▶ _INSTRUCTIONS TO FOLLOW_
Pictures are to be left out; every line from the one with "This screenshot has height=587, width=1416." through the end of the data must be transcribed exactly.

▶ _RECORDS FOR THE TASK_
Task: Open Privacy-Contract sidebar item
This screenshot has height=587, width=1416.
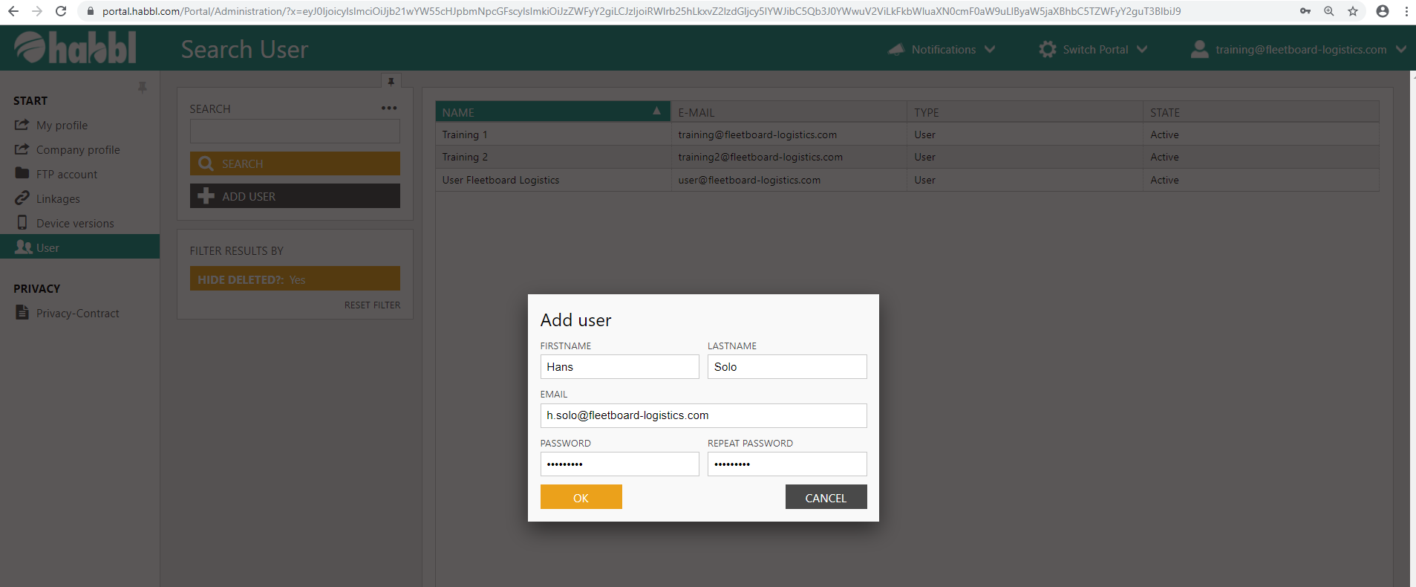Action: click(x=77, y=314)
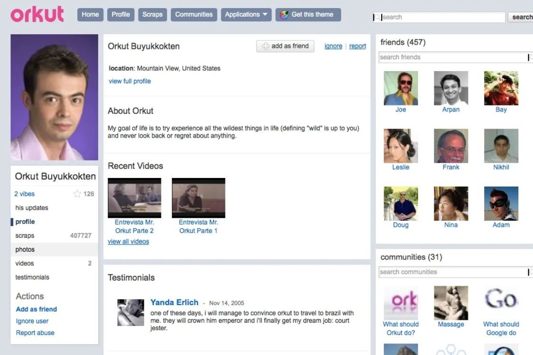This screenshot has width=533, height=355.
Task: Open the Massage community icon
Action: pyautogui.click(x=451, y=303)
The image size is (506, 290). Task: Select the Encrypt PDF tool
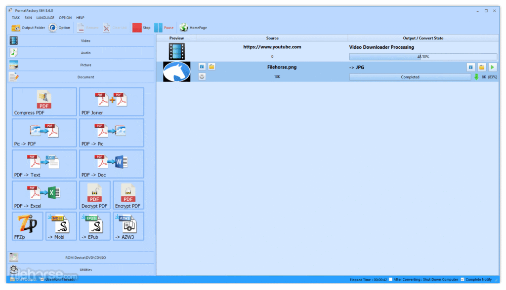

▶ _TASK SOLUTION_
This screenshot has height=587, width=1416.
Action: click(x=77, y=314)
This screenshot has width=533, height=355.
Task: Open the Massage community icon
Action: pyautogui.click(x=451, y=303)
The image size is (506, 290). Task: Select the Encrypt PDF tool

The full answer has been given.